WHAT THE TASK REQUIRES.
Can you transcribe the whole Carona sentencing post below, reader comment included, keeping every word, spelling, and punctuation mark unchanged?
[begin SUPPLIED TEXT]
LA Times: Carona Sentence Recommendation is 78 Months Behind Bars

The LA Times reports today that disgraced and convicted felon ex-sheriff Mike Carona might be looking at more than six years behind bars if the judge follows the probation office sentencing guidelines.

This detail was revealed in a footnote in court documents filed yesterday.  From the story:

The probation report has been sealed. But the recommendation that Carona serve 78 months in federal prison was revealed in a footnote of a motion filed by prosecutors in response to attempts by Carona’s attorneys to have the conviction thrown out.

Carona was convicted of one count of felony witness tampering in January and acquitted of five other felony charges related to allegations that he misused the powers of his office to enrich himself and others, including his wife and a longtime mistress.

The witness tampering charge relates to Carona’s attempts to have former Assistant Sheriff Don Haidl lie to a grand jury that was investigating the sheriff’s administration.

  7 comments for “LA Times: Carona Sentence Recommendation is 78 Months Behind Bars

  1. rlh
    March 24, 2009 at 5:38 pm

    It doesn’t surprise me that the government wants to put Carona away for as long as possible – they’ve spent enough time and money on it by now that they’re fairly vested. It also, sadly, doesn’t surprise me that they’d sneak the gist of a supposedly sealed report into a footnote on a publcly available document. Ooops, was THAT supposed to stay secret? My bad . . .
[end SUPPLIED TEXT]
[begin PROVIDED RECORDS]
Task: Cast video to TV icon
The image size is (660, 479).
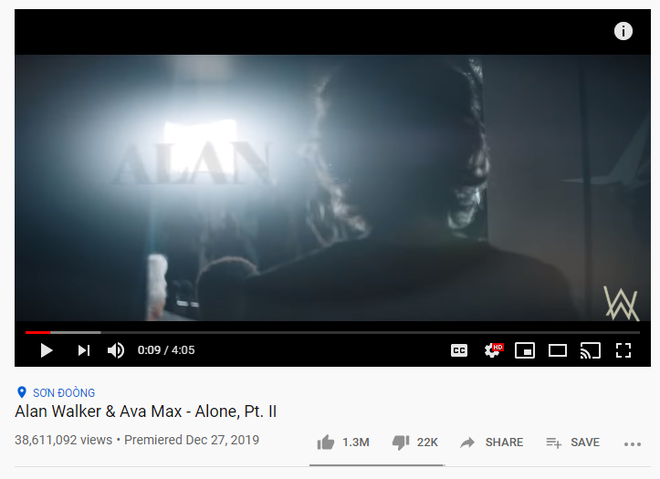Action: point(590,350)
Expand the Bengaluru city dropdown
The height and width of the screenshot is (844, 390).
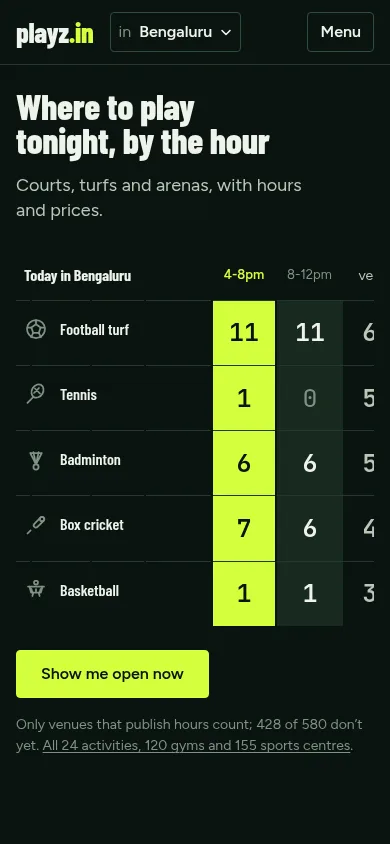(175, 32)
[end PROVIDED RECORDS]
[begin PROVIDED RECORDS]
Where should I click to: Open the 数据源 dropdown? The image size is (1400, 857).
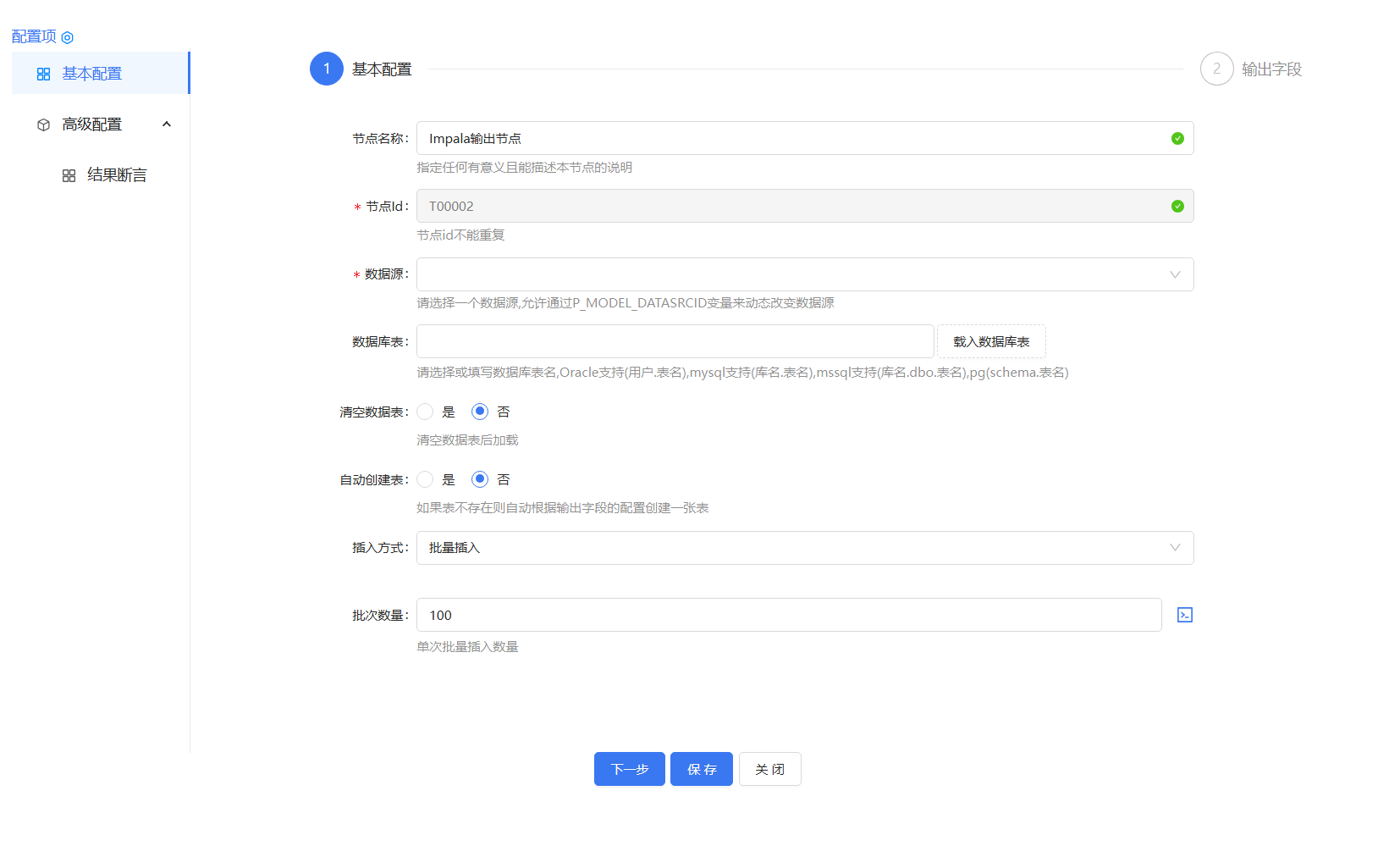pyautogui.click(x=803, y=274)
[end PROVIDED RECORDS]
COMPLETE ANSWER.
LA Times: Carona Sentence Recommendation is 78 Months Behind Bars

The LA Times reports today that disgraced and convicted felon ex-sheriff Mike Carona might be looking at more than six years behind bars if the judge follows the probation office sentencing guidelines.

This detail was revealed in a footnote in court documents filed yesterday.  From the story:

The probation report has been sealed. But the recommendation that Carona serve 78 months in federal prison was revealed in a footnote of a motion filed by prosecutors in response to attempts by Carona’s attorneys to have the conviction thrown out.

Carona was convicted of one count of felony witness tampering in January and acquitted of five other felony charges related to allegations that he misused the powers of his office to enrich himself and others, including his wife and a longtime mistress.

The witness tampering charge relates to Carona’s attempts to have former Assistant Sheriff Don Haidl lie to a grand jury that was investigating the sheriff’s administration.

  7 comments for “LA Times: Carona Sentence Recommendation is 78 Months Behind Bars

  1. rlh
    March 24, 2009 at 5:38 pm

    It doesn’t surprise me that the government wants to put Carona away for as long as possible – they’ve spent enough time and money on it by now that they’re fairly vested. It also, sadly, doesn’t surprise me that they’d sneak the gist of a supposedly sealed report into a footnote on a publcly available document. Ooops, was THAT supposed to stay secret? My bad . . .